Faixa-preta campeão pan-americano no último fim de semana, no dia 19 de março em Irvine, o craque João Gabriel Rocha (Soul Fighters) começa a voltar à velha forma.
O peso pesadíssimo formado por Leandro “Tatu” Escobar e Rafael Formiga distribuiu finalizações e boas técnicas ao conquistar o ouro na categoria, vencendo Gustavo Dias na final com um estrangulamento, e ainda ao beliscar a medalha de prata no absoluto do Pan, parando apenas no campeão Leandro Lo.
Uma volta por cima e tanto para o jovem de 25 anos, que em 2014 teve de largar o kimono no armário enquanto combatia um oponente bem mais perigoso e desleal: um câncer.
Em entrevista recente publicada com exclusividade nas páginas de GRACIEMAG, João Gabriel comentou como sua mente de faixa-preta, de lutador acostumado a disputar torneios da CBJJ desde criança, foi importante para combater a doença. Nossa equipe perguntou:
GRACIEMAG: Nesses 20 anos de competição, o câncer foi seu adversário mais desleal. Como o Jiu-Jitsu ajudou você a se defender da doença?

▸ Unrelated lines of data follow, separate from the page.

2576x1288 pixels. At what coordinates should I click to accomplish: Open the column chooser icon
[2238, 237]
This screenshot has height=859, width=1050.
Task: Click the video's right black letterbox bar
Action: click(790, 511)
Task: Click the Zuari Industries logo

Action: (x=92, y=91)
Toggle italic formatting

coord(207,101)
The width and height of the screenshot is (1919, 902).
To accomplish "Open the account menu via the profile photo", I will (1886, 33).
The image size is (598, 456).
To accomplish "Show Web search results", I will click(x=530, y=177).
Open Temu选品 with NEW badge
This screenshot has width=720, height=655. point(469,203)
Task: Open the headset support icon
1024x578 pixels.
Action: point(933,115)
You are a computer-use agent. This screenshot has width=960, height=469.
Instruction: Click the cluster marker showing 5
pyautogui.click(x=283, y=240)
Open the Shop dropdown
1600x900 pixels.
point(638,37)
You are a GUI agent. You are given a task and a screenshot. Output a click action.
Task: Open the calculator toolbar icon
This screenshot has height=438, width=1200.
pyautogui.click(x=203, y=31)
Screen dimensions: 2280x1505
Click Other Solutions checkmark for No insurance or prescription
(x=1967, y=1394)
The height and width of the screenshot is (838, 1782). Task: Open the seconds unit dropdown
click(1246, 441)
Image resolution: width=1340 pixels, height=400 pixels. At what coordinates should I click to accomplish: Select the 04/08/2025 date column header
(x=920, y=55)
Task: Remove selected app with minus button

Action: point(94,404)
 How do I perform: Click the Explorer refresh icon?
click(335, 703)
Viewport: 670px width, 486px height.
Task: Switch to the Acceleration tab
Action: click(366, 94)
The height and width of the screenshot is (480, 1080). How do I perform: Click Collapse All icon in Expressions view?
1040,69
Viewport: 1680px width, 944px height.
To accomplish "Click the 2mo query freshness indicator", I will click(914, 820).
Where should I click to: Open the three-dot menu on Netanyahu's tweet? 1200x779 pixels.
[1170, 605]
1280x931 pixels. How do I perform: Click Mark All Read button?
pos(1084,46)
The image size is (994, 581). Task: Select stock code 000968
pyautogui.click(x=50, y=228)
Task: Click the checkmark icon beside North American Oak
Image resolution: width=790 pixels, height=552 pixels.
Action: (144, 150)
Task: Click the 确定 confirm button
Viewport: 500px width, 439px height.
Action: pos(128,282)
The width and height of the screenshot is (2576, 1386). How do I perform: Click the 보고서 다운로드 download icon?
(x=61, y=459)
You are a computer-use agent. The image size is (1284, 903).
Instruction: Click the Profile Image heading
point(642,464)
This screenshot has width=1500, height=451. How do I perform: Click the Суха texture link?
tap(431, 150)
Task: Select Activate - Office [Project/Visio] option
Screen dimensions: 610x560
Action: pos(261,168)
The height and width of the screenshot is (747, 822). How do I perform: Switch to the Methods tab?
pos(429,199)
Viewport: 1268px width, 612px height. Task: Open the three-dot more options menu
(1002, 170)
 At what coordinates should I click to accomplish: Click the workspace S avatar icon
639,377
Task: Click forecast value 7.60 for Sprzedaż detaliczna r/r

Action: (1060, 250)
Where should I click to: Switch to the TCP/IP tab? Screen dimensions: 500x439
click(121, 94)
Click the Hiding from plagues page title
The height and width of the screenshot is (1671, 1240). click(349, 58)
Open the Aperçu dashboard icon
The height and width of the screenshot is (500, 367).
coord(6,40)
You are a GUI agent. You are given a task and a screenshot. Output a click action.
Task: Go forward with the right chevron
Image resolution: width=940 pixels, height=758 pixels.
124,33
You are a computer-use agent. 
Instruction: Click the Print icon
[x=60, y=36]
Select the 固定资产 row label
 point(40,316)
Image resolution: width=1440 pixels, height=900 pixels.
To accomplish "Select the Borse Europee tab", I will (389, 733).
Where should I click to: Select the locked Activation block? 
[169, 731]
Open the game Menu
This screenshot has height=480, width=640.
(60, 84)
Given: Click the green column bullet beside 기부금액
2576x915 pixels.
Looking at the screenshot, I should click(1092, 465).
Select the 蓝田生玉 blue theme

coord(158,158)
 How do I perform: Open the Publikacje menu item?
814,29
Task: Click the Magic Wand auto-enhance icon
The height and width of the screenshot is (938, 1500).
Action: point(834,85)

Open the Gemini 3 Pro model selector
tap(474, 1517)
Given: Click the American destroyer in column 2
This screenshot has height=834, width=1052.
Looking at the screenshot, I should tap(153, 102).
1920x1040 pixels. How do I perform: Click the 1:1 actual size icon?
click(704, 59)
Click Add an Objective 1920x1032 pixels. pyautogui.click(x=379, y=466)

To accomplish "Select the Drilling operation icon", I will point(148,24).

JOÃO GABRIEL ROCHA: Foi complicado. Quando operei para retirar o tumor eu nem sabia o que tinha. E depois foi aquele susto ao descobrir. Ficar sem poder treinar, sem competir e ainda ler a GRACIEMAG e ver que eu não estava lá na revista, em especial na edição do Mundial de Jiu-Jitsu, foram momentos complicados. Mas nada foi pior do que ver meus pais arrasados, mal mesmo, deixando tudo de lado para ficar do meu lado. Eu via os dois sofrendo e passava então a disfarçar as dores e incômodos, para eles não ficarem ainda piores. Acho que isso é um aspecto comum no Jiu-Jitsu, conseguir manter o rosto impassível e disfarçar para os adversários que você está passando o maior sufoco. Depois, o pior disparado foram os dois meses de quimioterapia. Eram três litros de químio injetados nas minhas veias diariamente, e eu sentia meu corpo inteiro queimar por dentro. Encarei cada ciclo, cada sessão, como uma luta até a medalha de ouro, e o sofrimento como se fossem aqueles últimos dez segundos de luta, em que eu precisava suportar tudo, dar mais um gás sinistro para vencer. Tinha certeza de que eu venceria a doença. Jamais a ideia da morte me abalou, na minha cabeça só passavam os próximos planos no Jiu-Jitsu, como e quando retomaria os treinos, em que campeonato voltaria a competir. Mantive a cabeça muito boa, com o auxílio do Jiu-Jitsu.
E a recuperação?
Foi muito rápida. Minha médica previu que eu demoraria uns seis meses para me sentir em forma de novo. Mas em um mês meu cabelo voltou, perdi uns oito quilos e voltei a treinar. Tudo tem um lado bom. A sensação de poder respirar normalmente, de me sentir vivo novamente é inexplicável. Passei a dar extremo valor a pequenas coisas que eu nem notava que existiam ao meu redor. Na minha cabeça só passava treinar e ser campeão mundial. Agora percebo que a vida é muito mais que isso. Amadureci muito, eu sinto.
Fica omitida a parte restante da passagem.